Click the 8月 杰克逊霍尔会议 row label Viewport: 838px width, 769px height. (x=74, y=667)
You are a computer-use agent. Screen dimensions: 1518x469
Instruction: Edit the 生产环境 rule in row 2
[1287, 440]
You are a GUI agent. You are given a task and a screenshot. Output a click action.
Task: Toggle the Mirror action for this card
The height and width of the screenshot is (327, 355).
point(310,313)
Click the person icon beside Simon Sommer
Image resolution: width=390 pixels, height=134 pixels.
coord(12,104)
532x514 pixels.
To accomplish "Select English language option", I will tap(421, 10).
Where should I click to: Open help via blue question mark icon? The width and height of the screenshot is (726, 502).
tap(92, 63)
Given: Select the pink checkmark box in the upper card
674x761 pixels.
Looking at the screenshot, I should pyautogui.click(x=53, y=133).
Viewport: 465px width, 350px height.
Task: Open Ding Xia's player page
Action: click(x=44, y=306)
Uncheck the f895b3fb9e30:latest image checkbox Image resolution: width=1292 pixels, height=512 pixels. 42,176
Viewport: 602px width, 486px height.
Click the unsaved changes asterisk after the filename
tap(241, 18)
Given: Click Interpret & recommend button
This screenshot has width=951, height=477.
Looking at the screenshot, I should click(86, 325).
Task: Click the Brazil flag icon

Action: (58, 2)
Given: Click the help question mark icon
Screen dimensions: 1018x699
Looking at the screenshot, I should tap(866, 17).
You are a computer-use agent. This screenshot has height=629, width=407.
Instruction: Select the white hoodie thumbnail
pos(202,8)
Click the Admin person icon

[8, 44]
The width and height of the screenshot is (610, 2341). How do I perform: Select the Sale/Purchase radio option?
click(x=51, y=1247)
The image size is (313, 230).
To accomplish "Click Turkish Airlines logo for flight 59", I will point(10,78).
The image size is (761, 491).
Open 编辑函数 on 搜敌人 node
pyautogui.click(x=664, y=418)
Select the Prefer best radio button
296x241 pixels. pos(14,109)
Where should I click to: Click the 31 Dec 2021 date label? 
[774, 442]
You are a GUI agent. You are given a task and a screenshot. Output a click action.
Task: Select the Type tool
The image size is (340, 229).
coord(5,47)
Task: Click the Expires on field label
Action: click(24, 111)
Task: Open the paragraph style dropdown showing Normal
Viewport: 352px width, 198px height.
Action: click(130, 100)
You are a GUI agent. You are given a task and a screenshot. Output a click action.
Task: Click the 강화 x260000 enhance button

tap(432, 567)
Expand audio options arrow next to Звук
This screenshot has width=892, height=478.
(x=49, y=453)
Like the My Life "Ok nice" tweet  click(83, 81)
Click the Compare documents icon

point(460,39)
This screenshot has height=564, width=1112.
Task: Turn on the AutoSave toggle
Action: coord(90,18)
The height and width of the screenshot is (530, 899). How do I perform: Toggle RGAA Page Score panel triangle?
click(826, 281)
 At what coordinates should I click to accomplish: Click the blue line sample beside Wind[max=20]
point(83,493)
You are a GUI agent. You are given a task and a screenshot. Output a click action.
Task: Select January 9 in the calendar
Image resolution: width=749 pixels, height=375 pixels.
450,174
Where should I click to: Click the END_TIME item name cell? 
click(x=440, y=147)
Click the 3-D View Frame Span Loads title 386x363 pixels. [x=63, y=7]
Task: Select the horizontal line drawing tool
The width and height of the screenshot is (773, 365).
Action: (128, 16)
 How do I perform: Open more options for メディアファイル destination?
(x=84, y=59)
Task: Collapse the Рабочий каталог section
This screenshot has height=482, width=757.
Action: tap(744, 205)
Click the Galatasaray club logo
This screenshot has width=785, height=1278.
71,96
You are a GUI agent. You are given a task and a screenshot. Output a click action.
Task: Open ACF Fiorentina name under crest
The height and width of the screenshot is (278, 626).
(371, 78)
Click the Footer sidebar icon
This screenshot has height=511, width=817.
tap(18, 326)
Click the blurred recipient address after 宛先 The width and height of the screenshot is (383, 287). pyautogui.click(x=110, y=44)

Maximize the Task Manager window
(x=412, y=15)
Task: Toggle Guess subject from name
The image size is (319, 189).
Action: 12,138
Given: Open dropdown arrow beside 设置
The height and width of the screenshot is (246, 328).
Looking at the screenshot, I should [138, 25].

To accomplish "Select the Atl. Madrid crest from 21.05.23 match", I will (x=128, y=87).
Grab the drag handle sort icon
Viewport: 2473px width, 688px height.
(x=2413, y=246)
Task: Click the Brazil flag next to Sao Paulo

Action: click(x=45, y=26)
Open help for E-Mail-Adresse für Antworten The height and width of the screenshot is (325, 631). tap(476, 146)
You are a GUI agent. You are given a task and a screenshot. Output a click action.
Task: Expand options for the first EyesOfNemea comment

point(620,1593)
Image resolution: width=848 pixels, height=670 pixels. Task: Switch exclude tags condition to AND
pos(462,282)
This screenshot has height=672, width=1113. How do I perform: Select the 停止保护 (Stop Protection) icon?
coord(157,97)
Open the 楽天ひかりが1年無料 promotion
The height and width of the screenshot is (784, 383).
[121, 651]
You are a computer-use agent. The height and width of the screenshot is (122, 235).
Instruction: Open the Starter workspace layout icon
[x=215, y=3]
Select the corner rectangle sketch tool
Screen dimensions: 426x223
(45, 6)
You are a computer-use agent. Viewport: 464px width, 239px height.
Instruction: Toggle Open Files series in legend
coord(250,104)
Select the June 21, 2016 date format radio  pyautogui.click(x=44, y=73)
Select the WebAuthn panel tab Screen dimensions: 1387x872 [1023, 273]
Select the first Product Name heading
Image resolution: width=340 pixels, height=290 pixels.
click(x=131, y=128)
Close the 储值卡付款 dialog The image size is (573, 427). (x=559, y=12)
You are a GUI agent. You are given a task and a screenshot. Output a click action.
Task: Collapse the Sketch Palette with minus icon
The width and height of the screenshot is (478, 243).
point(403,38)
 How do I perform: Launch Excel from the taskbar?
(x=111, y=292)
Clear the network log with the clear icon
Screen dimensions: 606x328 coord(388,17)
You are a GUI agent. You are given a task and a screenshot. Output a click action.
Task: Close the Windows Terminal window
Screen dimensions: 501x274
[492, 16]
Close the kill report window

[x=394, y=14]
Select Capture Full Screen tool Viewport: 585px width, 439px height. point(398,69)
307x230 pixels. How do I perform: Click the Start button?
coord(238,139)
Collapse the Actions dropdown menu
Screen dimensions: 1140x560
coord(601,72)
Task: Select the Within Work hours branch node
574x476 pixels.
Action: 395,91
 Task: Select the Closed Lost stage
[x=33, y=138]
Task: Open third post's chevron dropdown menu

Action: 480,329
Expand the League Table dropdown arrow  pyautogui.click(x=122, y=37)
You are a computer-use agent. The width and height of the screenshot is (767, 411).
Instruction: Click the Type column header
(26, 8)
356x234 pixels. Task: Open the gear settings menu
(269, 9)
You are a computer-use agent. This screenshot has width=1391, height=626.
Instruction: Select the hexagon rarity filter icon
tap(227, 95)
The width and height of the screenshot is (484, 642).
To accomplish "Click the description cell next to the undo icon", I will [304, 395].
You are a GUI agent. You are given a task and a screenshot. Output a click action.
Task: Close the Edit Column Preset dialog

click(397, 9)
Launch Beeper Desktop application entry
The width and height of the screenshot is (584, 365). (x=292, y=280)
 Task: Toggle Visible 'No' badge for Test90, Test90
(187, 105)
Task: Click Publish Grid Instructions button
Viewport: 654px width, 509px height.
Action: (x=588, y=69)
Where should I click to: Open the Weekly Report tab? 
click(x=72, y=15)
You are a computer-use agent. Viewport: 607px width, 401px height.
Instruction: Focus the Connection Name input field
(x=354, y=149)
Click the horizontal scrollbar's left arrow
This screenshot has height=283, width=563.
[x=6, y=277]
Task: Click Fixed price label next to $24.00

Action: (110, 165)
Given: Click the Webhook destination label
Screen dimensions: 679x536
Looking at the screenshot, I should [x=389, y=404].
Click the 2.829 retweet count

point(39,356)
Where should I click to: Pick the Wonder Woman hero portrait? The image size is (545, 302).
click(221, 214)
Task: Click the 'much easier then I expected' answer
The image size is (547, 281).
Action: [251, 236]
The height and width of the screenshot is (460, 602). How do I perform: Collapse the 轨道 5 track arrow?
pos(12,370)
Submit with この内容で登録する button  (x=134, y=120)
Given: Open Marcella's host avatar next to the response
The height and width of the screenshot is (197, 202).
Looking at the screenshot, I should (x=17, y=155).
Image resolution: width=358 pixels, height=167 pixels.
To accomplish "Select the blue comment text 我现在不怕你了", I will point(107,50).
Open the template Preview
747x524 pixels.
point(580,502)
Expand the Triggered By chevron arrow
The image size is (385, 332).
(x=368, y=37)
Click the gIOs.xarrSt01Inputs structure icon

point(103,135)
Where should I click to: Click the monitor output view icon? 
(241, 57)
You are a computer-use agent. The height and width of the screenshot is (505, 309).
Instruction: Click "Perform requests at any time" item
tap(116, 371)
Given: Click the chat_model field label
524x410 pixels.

·····

- [REQUIRED WORK]:
Output exactly the lines above, from the one holding "Given: Click the chat_model field label" through the end of the data, including the first and last.

- [ANSWER FOR THE TASK]:
Given: Click the chat_model field label
524x410 pixels.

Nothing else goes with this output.